同一の取組や同一経費について他の助成金等と併給を受けることは原則としてできませんが、内容や費用区分が異なれば、人材確保等支援助成金の他コース(作業員宿舎等設置助成コース・建設キャリアアップシステム等活用促進コース)、トライアル雇用助成金(若年・女性建設労働者トライアルコース)、人材開発支援助成金(建設労働者技能実習コース・建設労働者認定訓練コース)などとの組み合わせ活用が可能な場合があります。詳細は管轄労働局に事前確認をおすすめします。
まとめ
若年者及び女性に魅力ある職場づくり事業コース(建設分野)は、若年者や女性の入職・定着に取り組む建設事業主・団体・職業訓練法人にとって、事業経費の負担を大きく軽減できる制度です。令和8年度からは「定着助成」が新設され、新規入職者1人あたり最大42万円が上乗せ支給されるようになりました。
事業主経費等助成は中小建設事業主で経費の3/5(賃金要件で3/4)が助成され、賃金向上助成・定着助成と合わせて1事業年度あたり200万円が上限です。
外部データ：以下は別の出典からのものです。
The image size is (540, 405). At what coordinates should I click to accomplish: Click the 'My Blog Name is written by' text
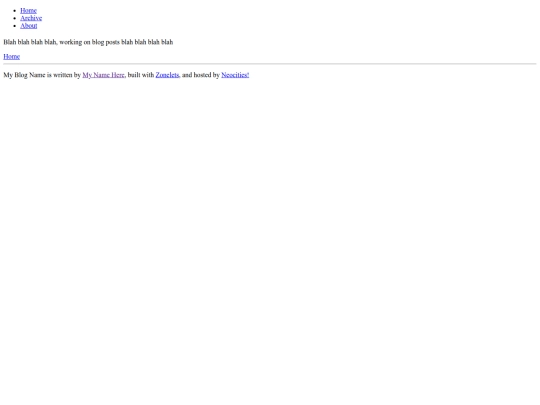pyautogui.click(x=42, y=75)

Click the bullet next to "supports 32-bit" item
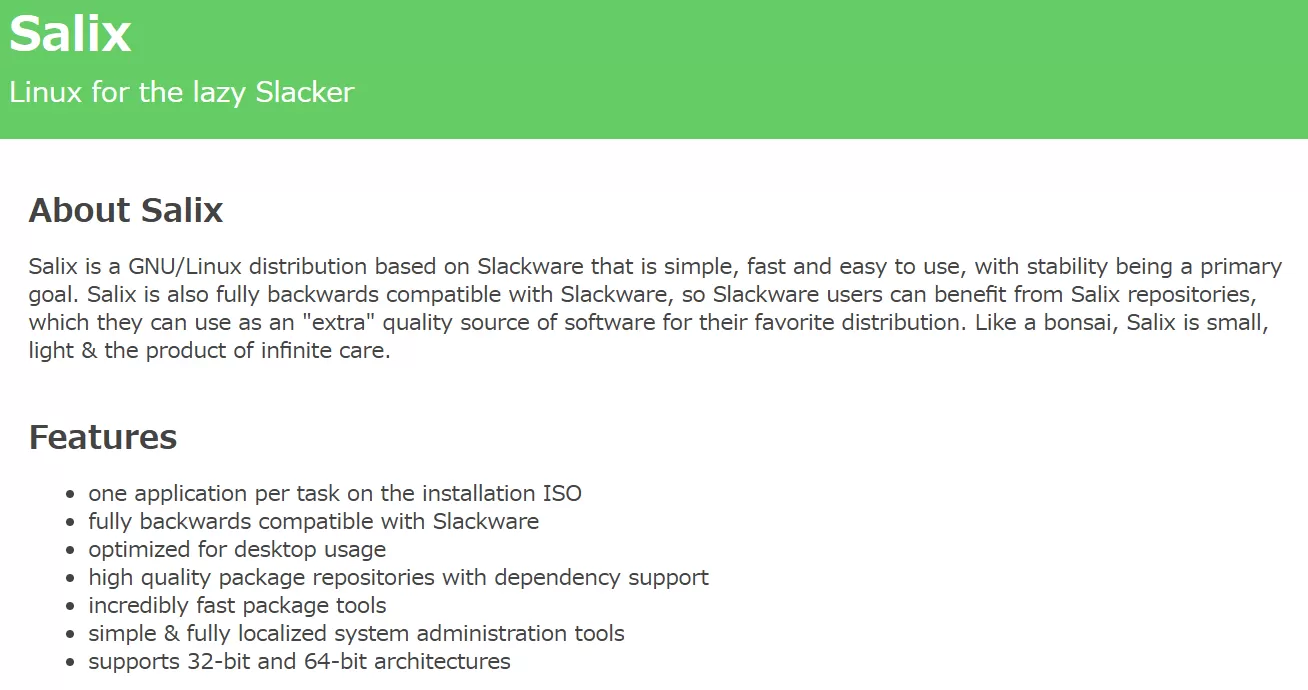tap(70, 662)
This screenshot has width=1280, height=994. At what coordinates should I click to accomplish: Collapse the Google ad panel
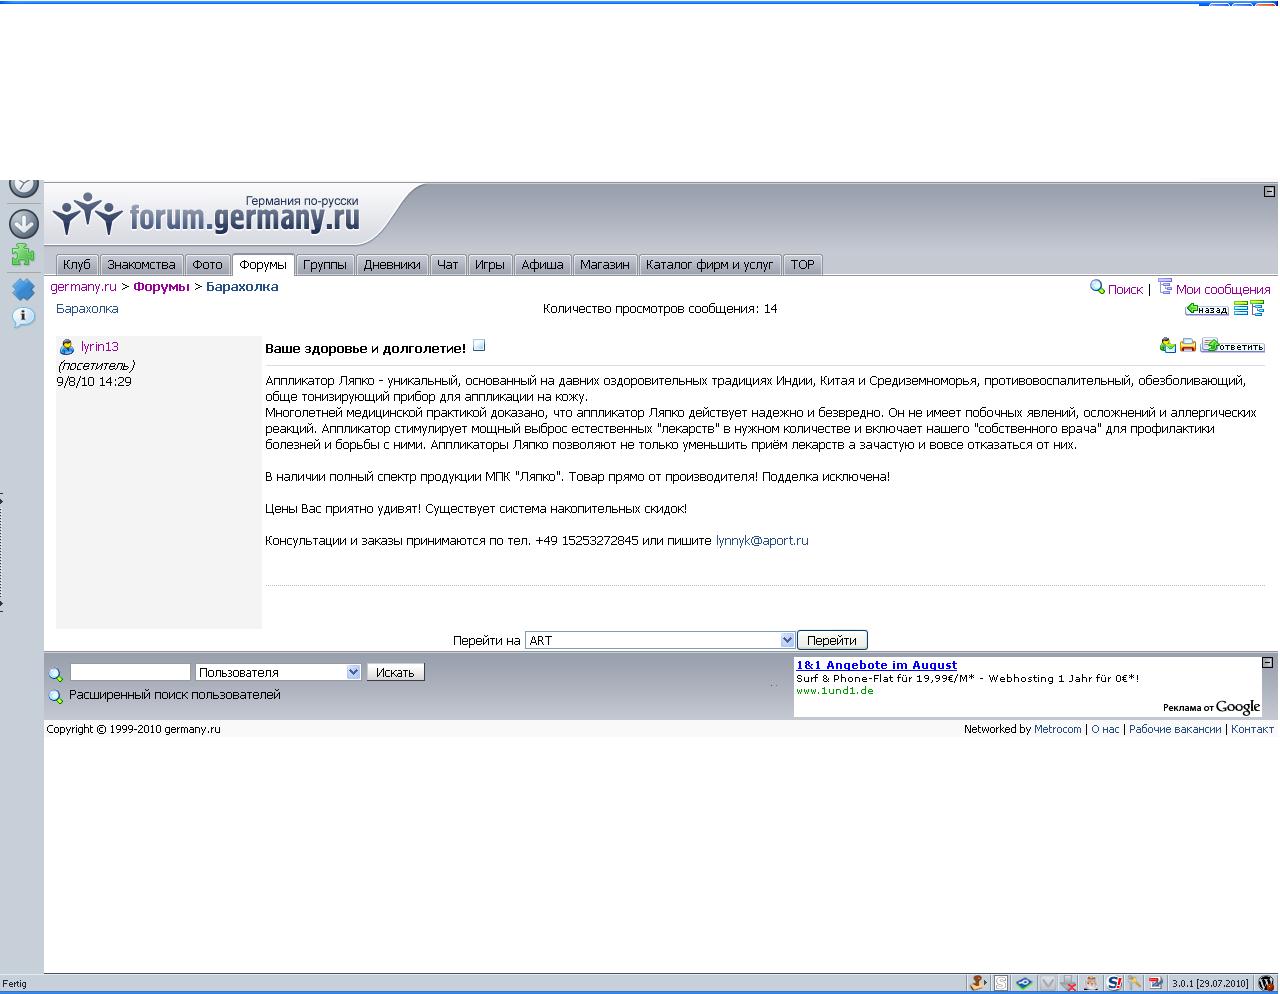(1267, 662)
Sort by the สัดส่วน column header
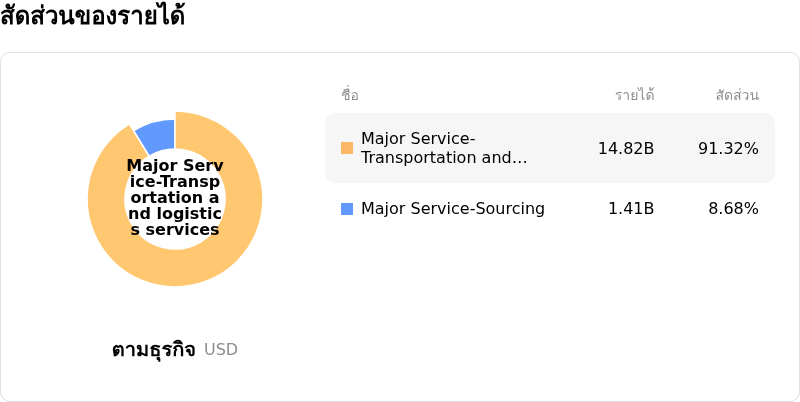The width and height of the screenshot is (800, 402). pos(737,95)
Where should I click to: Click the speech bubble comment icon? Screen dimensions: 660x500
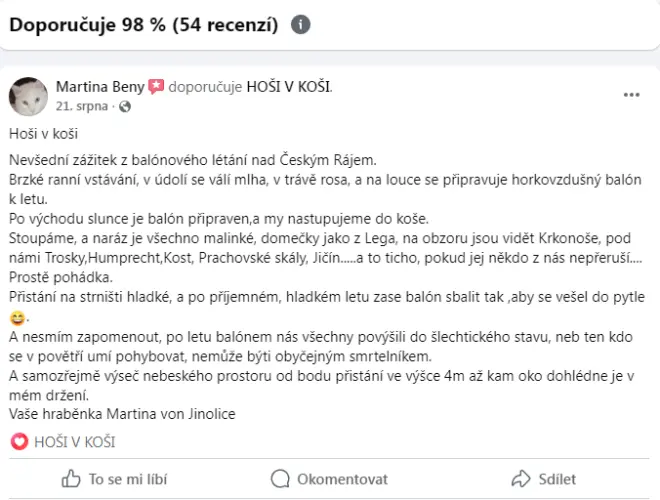pos(280,479)
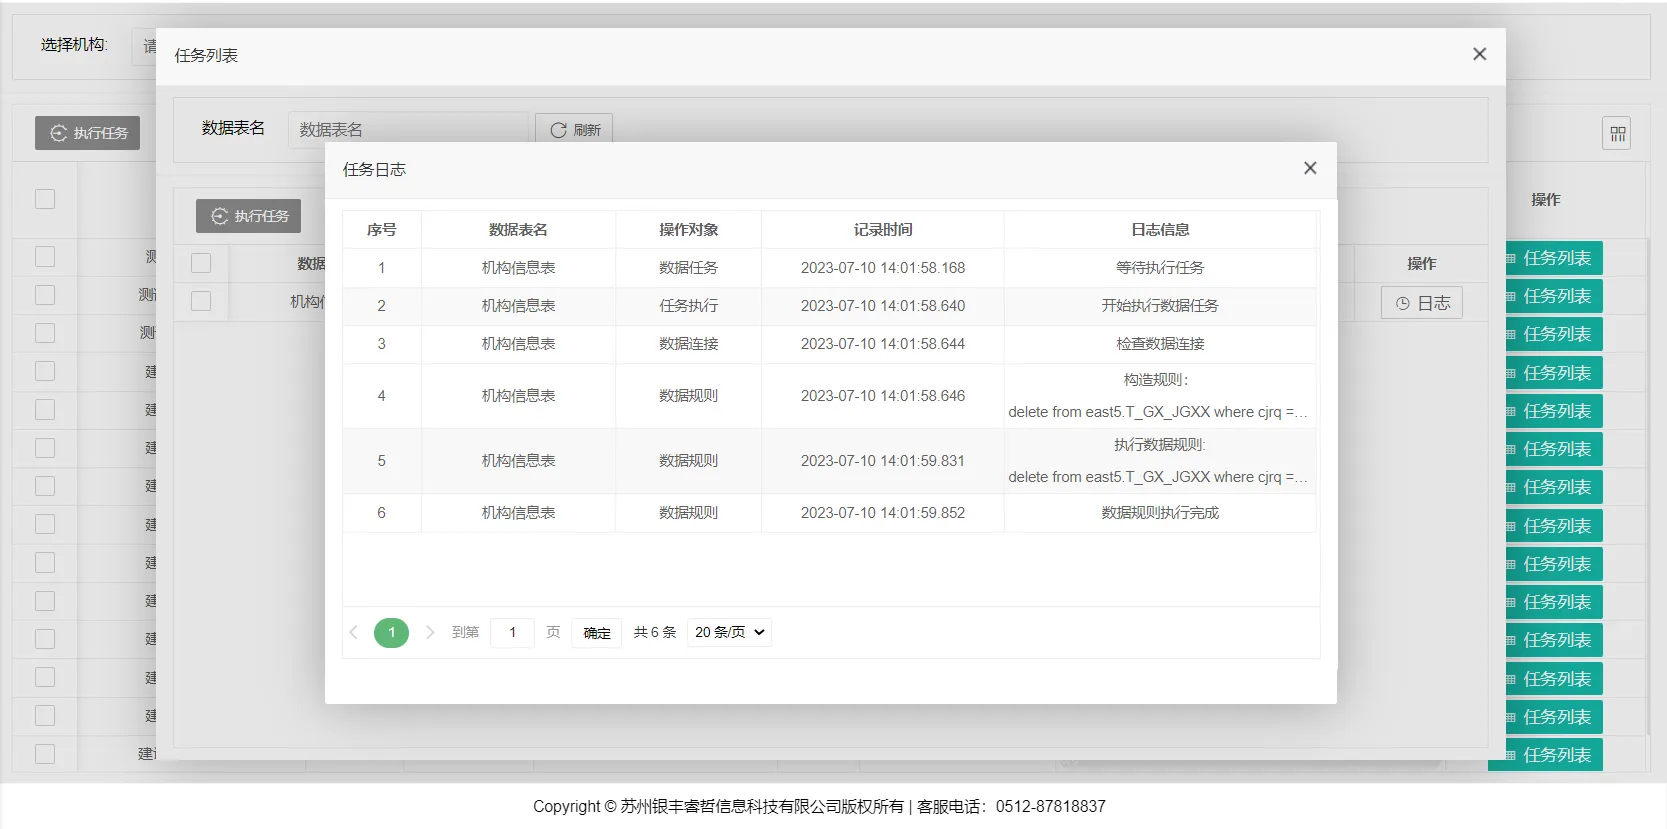The height and width of the screenshot is (829, 1667).
Task: Open the 20 条/页 page size dropdown
Action: tap(729, 632)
事業主団体経費助成は団体規模に応じて最大3,000万円、推進活動経費助成は経費の2/3が支援されます。
建設業の担い手不足は今後もしばらく続くと見られており、若年者や女性が働き続けられる現場づくりへの投資は経営課題そのものです。本コースをはじめとした助成金を活用し、無理のない範囲で計画的に取り組みを進めましょう。